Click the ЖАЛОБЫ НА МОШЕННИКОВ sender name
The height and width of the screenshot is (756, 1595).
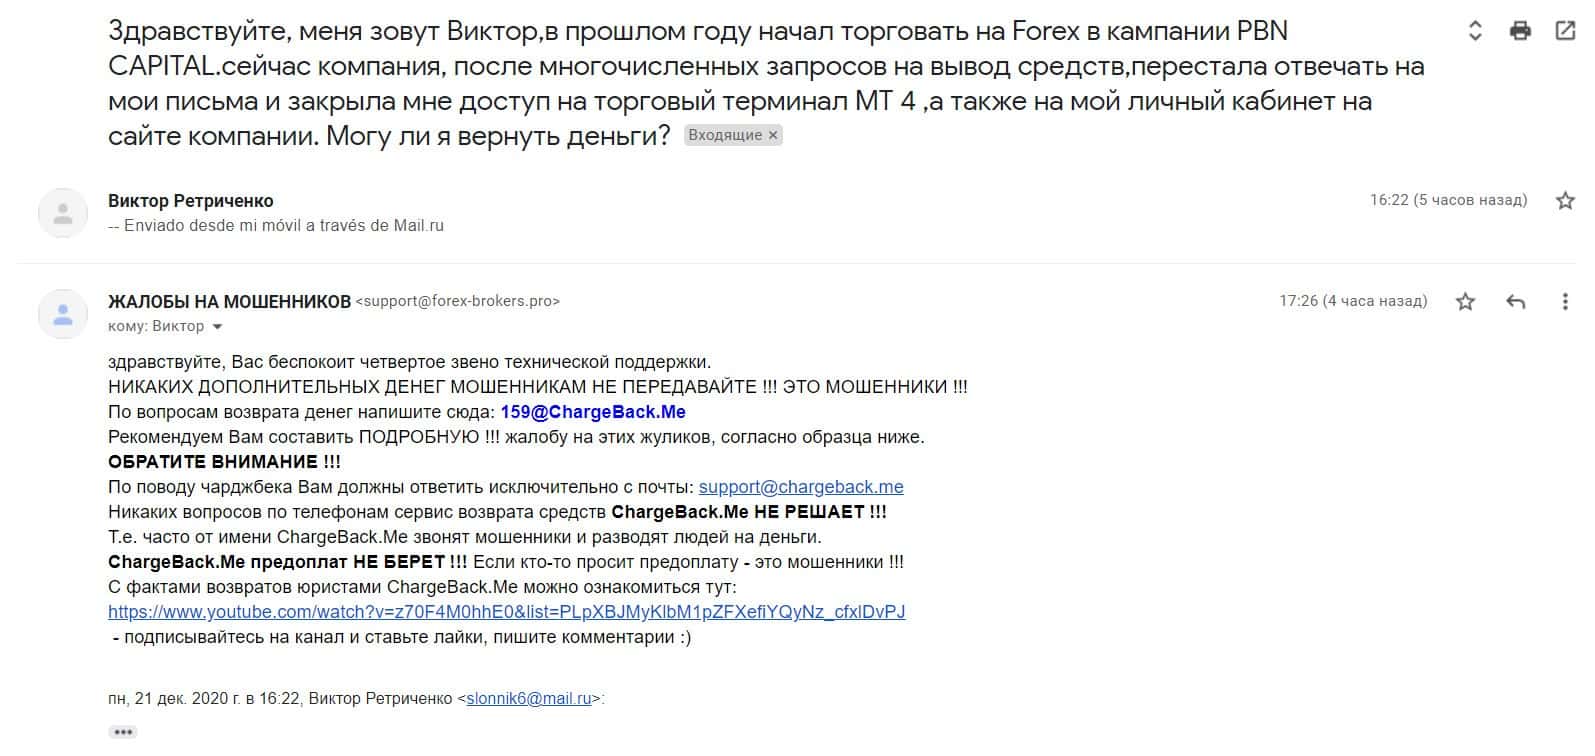pyautogui.click(x=229, y=301)
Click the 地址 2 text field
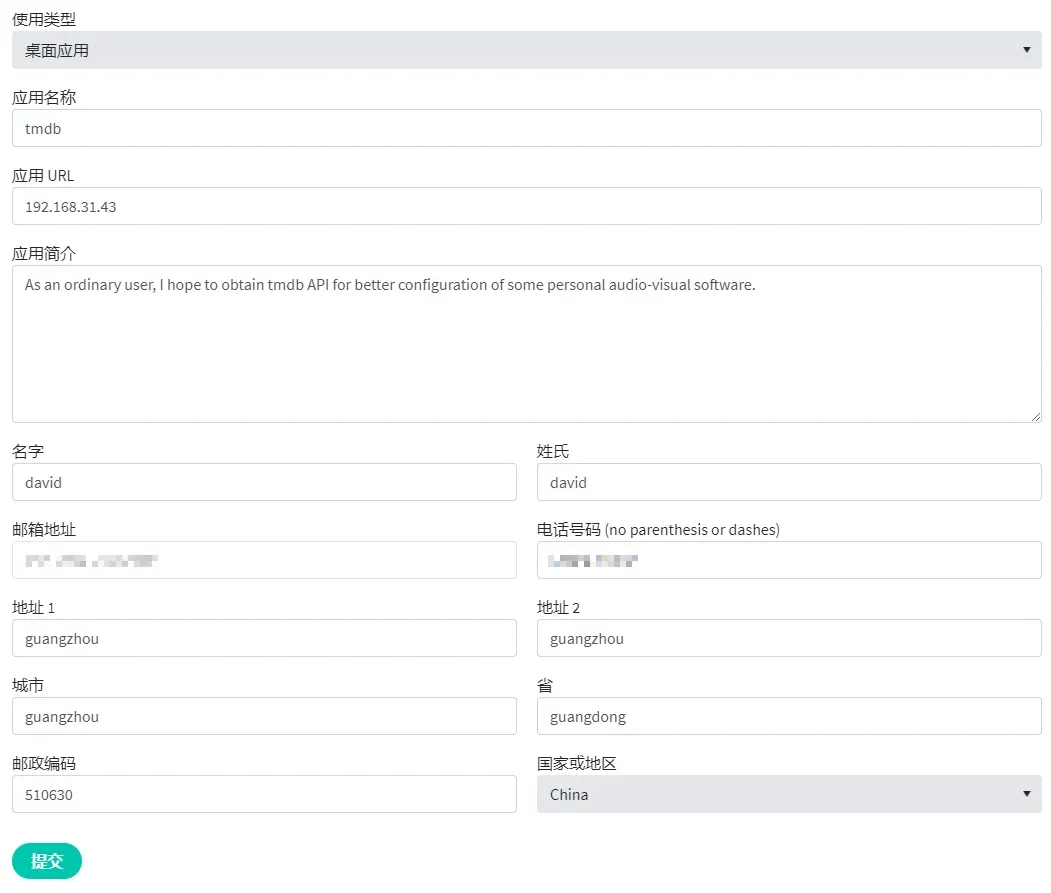Image resolution: width=1051 pixels, height=893 pixels. coord(788,638)
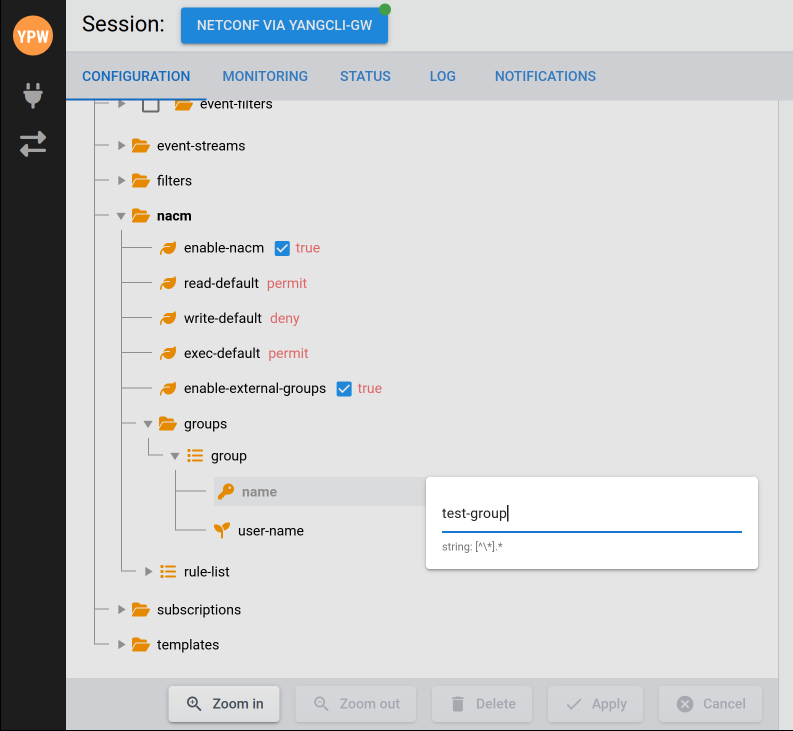
Task: Collapse the nacm folder node
Action: click(x=121, y=216)
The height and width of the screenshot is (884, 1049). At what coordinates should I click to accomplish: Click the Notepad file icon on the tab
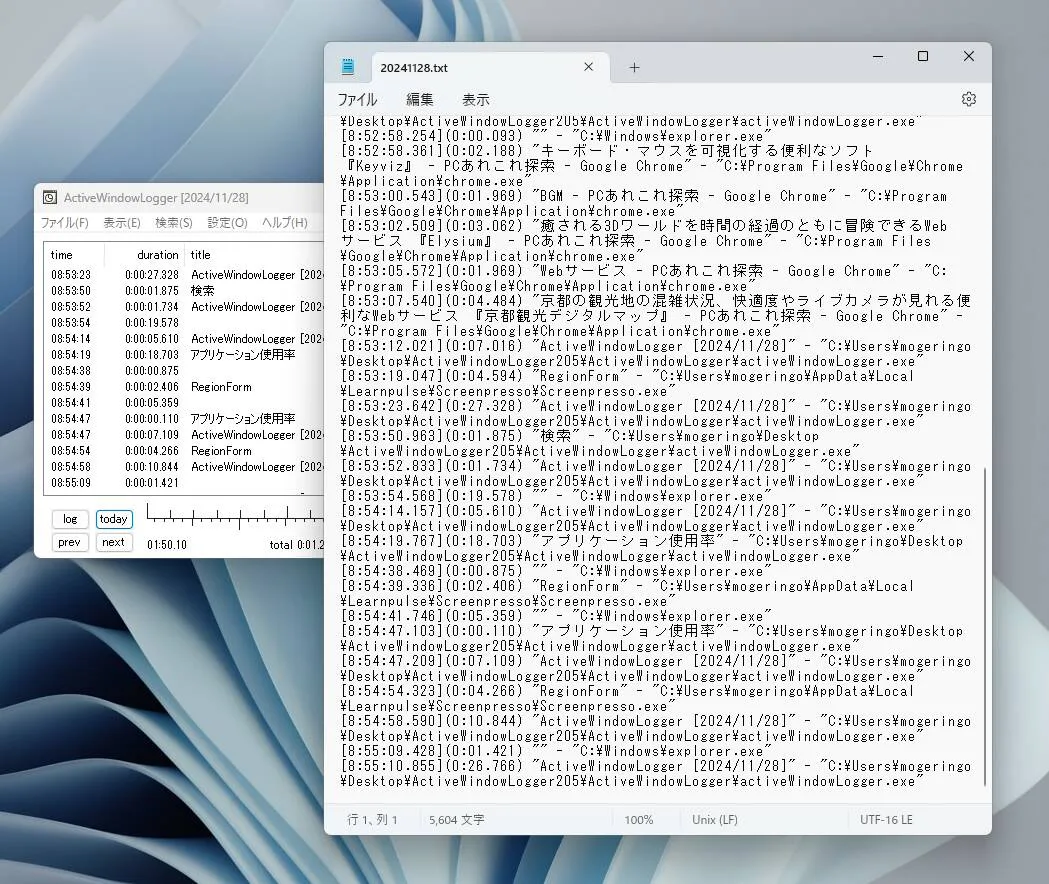348,65
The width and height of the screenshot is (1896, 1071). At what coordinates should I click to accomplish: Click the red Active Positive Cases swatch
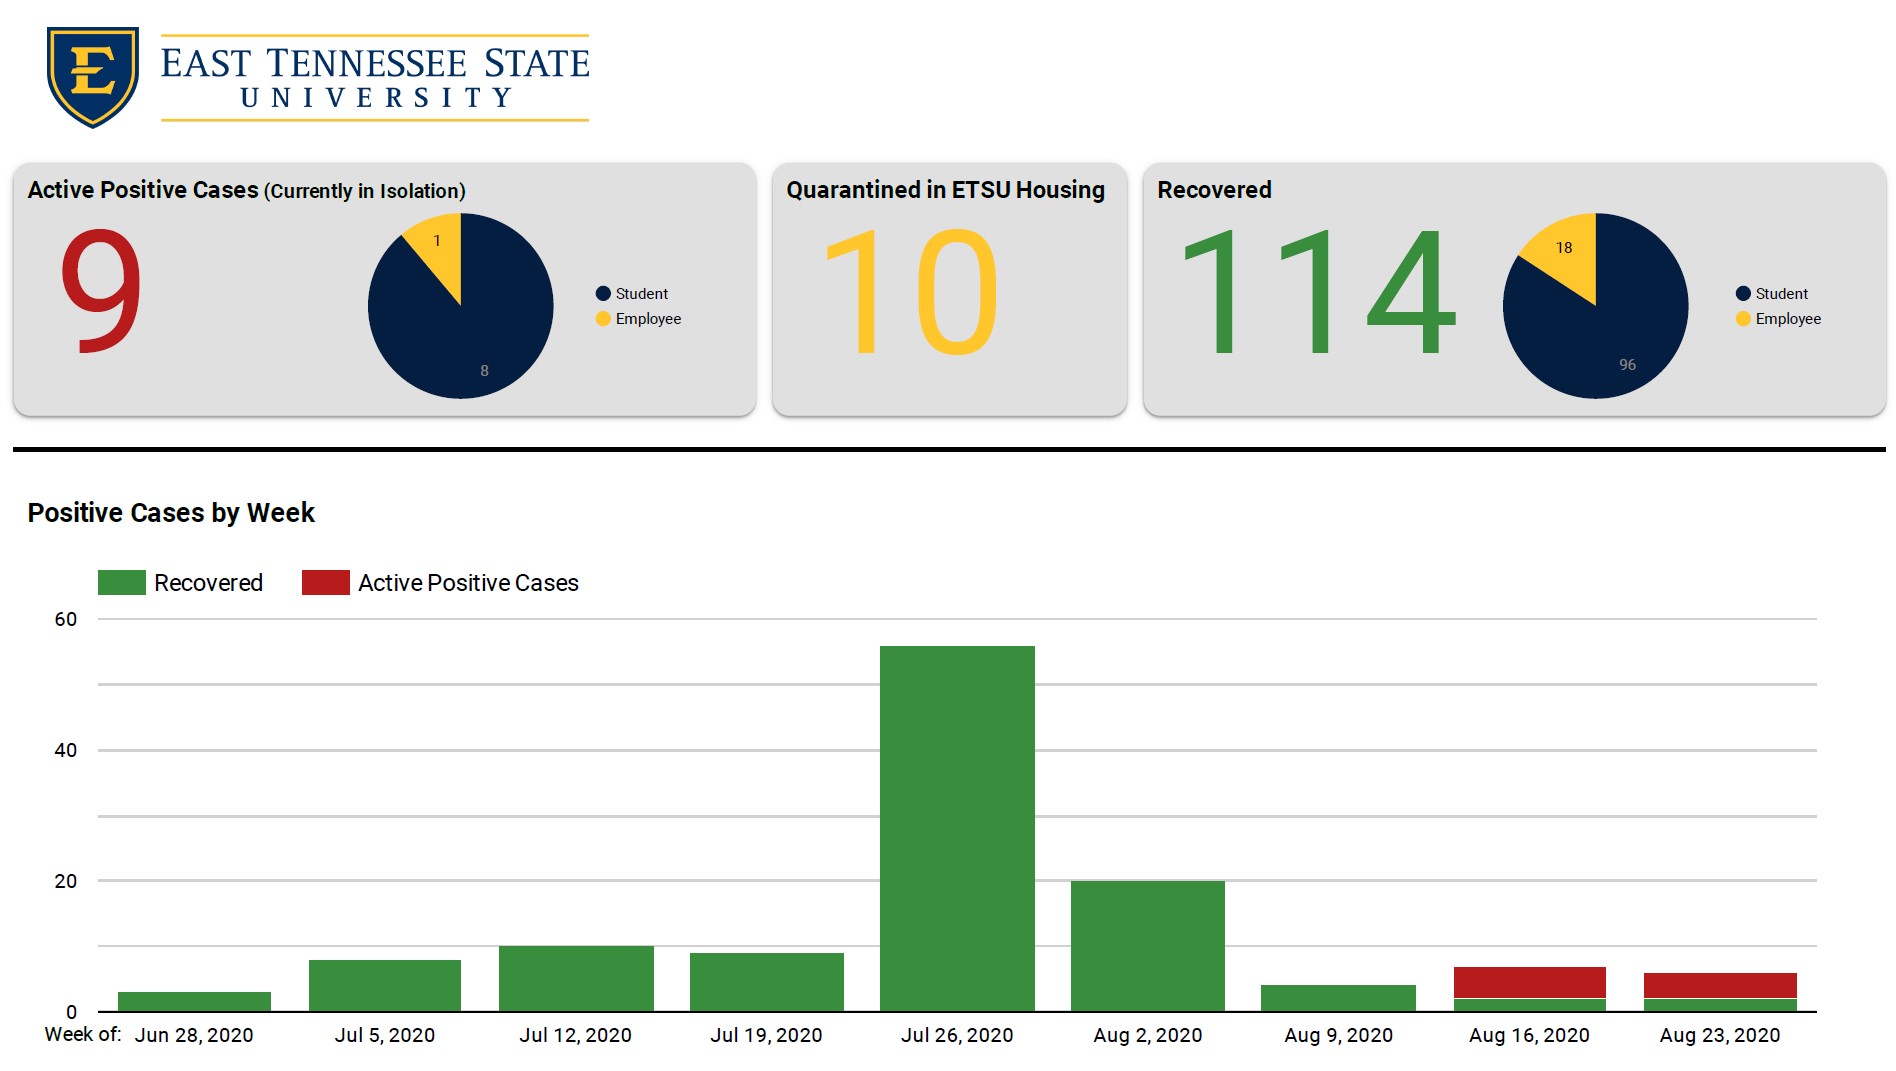click(326, 583)
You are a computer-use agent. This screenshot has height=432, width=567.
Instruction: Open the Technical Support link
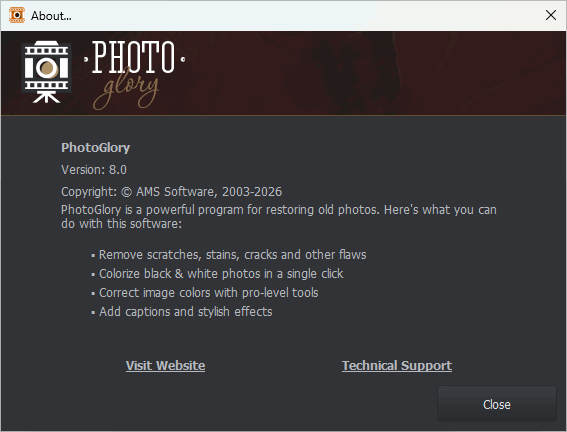coord(397,365)
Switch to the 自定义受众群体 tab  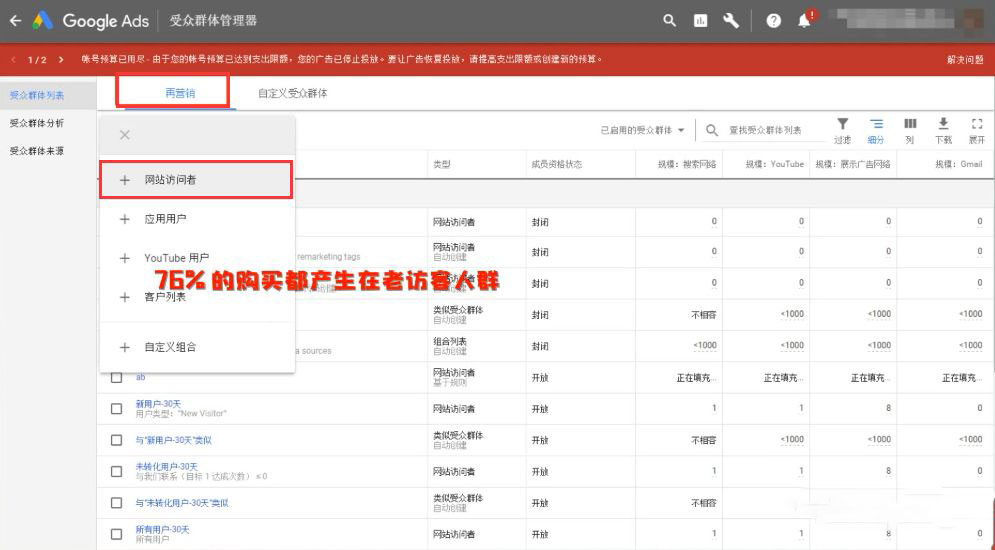coord(292,93)
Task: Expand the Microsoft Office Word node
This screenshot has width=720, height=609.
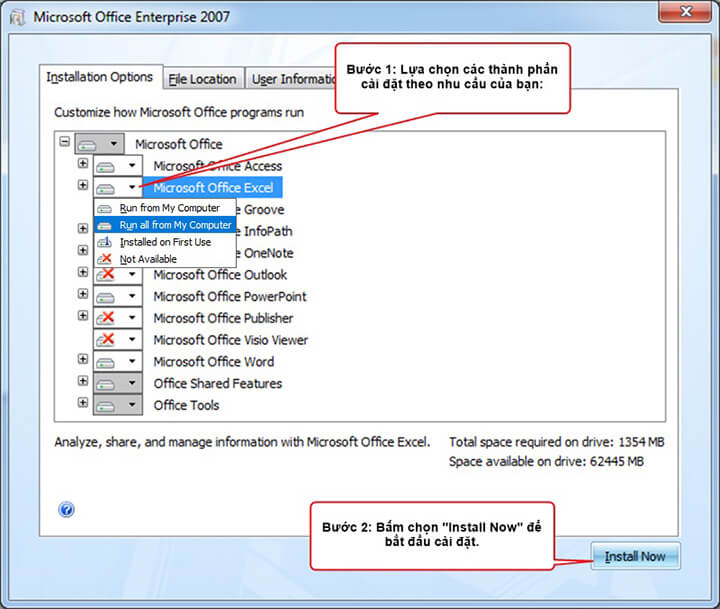Action: 83,360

TASK REQUIREMENTS:
Every line from the one containing "Task: Expand the Microsoft Office Word node" through the final line of the records above is to be written out exactly; nothing else, and no pictures.

FINISHED TASK:
Task: Expand the Microsoft Office Word node
This screenshot has width=720, height=609.
Action: 83,360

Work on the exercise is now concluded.